Nos anos do Concílio eu era um jovem estudante, depois, seminarista e o meu
ministério sacerdotal, desde os primeiros passos desenvolveu-se à luz do
Concílio e das suas reformas. De fato, fui ordenado sacerdote em 1969. Não posso
negar que sou filho do Concílio que, também graças aos meus mestres, procurei
acolher, desde o início, as indicações conciliares segundo a hermenêutica da
unidade e continuidade. Esta reforma na continuidade pessoalmente sempre a
senti, vivi e, também como docente, ensinei.
ZENIT: Como Prefeito da Congregação para o Clero, acredita que os
Sacerdotes receberam bem o Concílio?
Card.Piacenza: Certamente, como porção eleita do Povo de Deus, os sacerdotes
são aqueles que, na Igreja, melhor conhecem e mais aprofundaram os ensinamentos
conciliares. Entretanto, parece-me que não faltaram as mesmas problemáticas que
antes evidenciei, seja em relação a uma justa hermenêutica da reforma na
continuidade, seja no que diz respeito à devida aproximação não
predominantemente emotiva ao evento conciliar. Se, neste Ano da Fé, todos
tivéssemos a humildade e a boa vontade de tomar em mãos os textos do Concílio,
naquilo que realmente disseram e não na “vulgata”, que teve uma certa
propagação, descobriríamos como o Concílio Vaticano II foi realmente profético e
muitas das suas indicações estejam ainda diante de nós, como um horizonte a ser
contemplado e uma meta a ser alcançada, com a ajuda da Graça. Certamente, para
que tal obra se realize, é necessária uma grande dose de humildade e uma certa
capacidade de superação de um juízo pré-constituído, para que se possa acolher
de novo uma verdade que, por muito tempo, foi concebida de modo diverso.
ZENIT: Sobre quais pontos poder-se-ia focalizar a recepção dos
documentos conciliares?
Card.Piacenza: Evidenciaria um ponto de particular tensão, que representa a
reforma litúrgica, mesmo porque constitui o elemento de maior visibilidade da
Igreja. O Servo de Deus Paulo VI, o Beato João Paulo II e o Santo Padre Bento
XVI, em vários momentos sublinharam a importância da liturgia como lugar no qual
se realiza plenamente o ser da Igreja. Mas infelizmente, como se pode notar em
vários casos, que ainda estamos longe de um equilíbrio mútuo a este
respeito.
Certamente, uma liturgia dessacralizada ou reduzida a “representação humana”,
em que se desvanece até ao ponto de perder a dimensão cristológica e teológica,
não é aquilo que a letra e o espírito da Sacrosantum Concilium
desejava. Entretanto, isto não justifica o posicionamento daqueles que, adotando
a hermenêutica da descontinuidade, recusam a reforma conciliar, considerando-a
como uma “traição” da “verdadeira Igreja”.

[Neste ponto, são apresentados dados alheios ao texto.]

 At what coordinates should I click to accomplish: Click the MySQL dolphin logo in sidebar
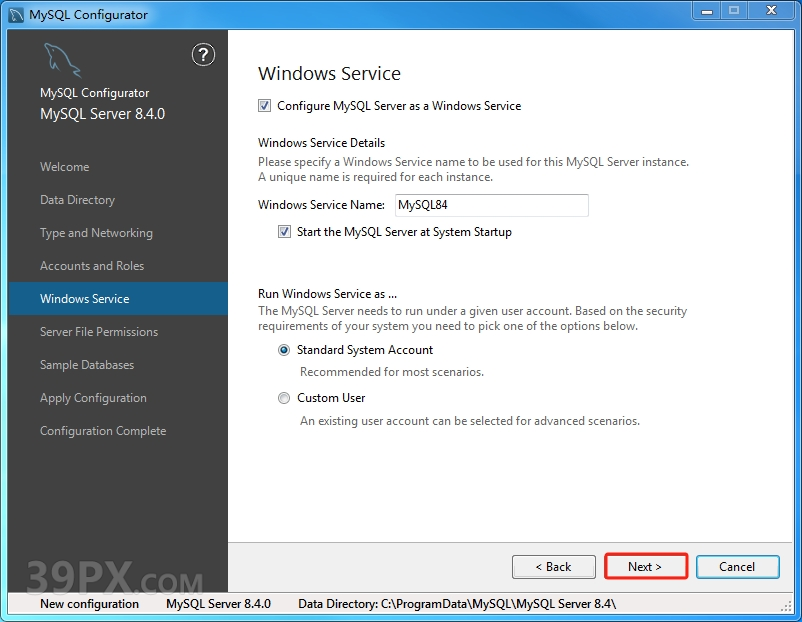pyautogui.click(x=61, y=62)
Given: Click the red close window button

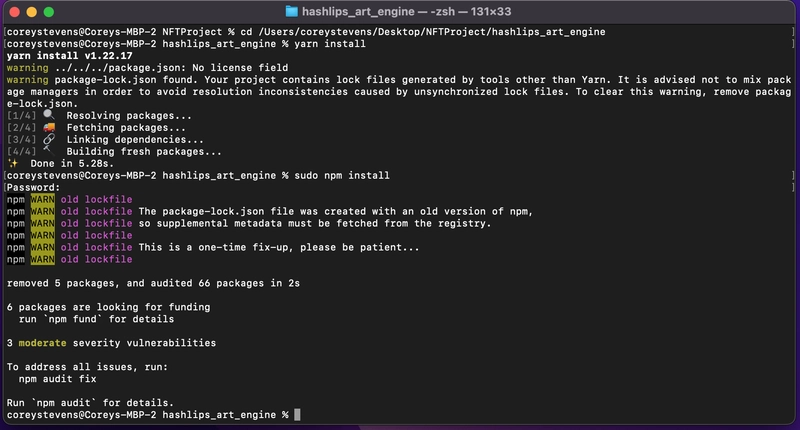Looking at the screenshot, I should [x=15, y=12].
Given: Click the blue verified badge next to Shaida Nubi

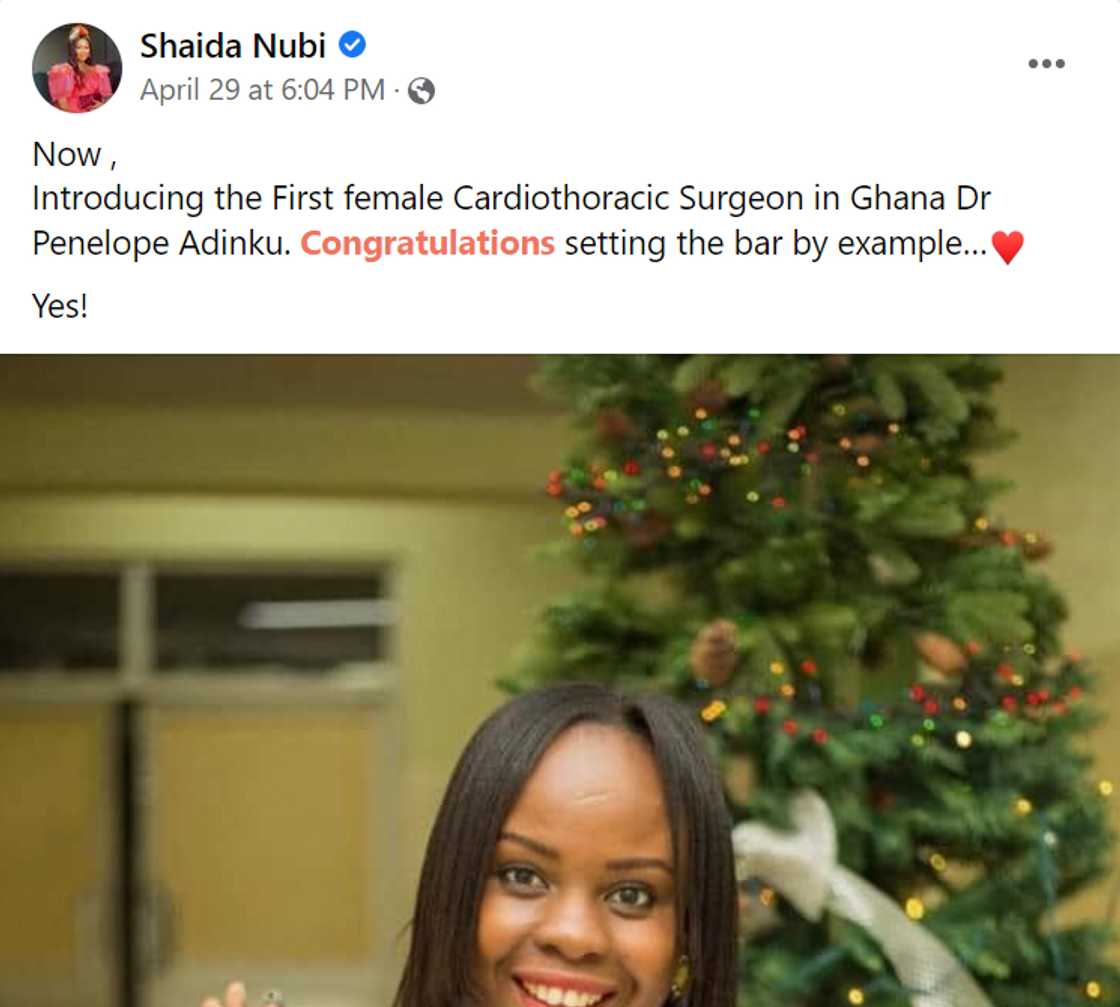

ZENIT: Existem inovações mais importantes que as
litúrgicas?
Card.Piacenza:Vista a centralidade da Liturgia, “fonte e centro” da vida da
Igreja (cf. SC,10), não falaria de maior importância. Certamente o Concílio
procurou valorizar as verdades evangélicas, que hoje representam um patrimônio
comum da catolicidade. Em tal sentido, bastaria pensar a feliz evidência que se
dá à vocação universal à santidade de todos os batizados, que favoreceu o
nascimento e o desenvolvimento de tantas novas experiências. Além disto, é
preciso recordar a abertura em relação aos cristãos de outras confissões, que
fez emergir o valor da unidade, com toda a sua beleza, como um necessário
atributo da Igreja e como um dom gratuitamente oferecido por Cristo. Este dom
deve ser acolhido sempre, através de uma purificação contínua dos que a Ele
pertencem. A importância da colegialidade episcopal, que está entre as
expressões mais eficazes da comunhão eclesial e mostra ao mundo como a Igreja é
necessariamente um corpo unido. A compreensão orgânica do Ministério Ordenado, a
serviço do sacerdócio batismal, que concebe presbíteros e diáconos intimamente
unidos ao próprio Bispo, como expressão de uma comunhão sacramental no serviço à
Igreja e aos homens, representou um objetivo e feliz desenvolvimento da
compreensão da face da Igreja tal como Nosso Senhor quis delinear.
ZENIT:Eminência, neste momento a Igreja dedica-se ao Sínodo sobre a
nova Evangelização e o Ano da Fé. Se tivesse que dizer uma palavra sintética aos
sacerdotes, o que diria?
Card.Piacenza:À luz da fé: Sacerdote, torne-se a cada dia aquilo que és!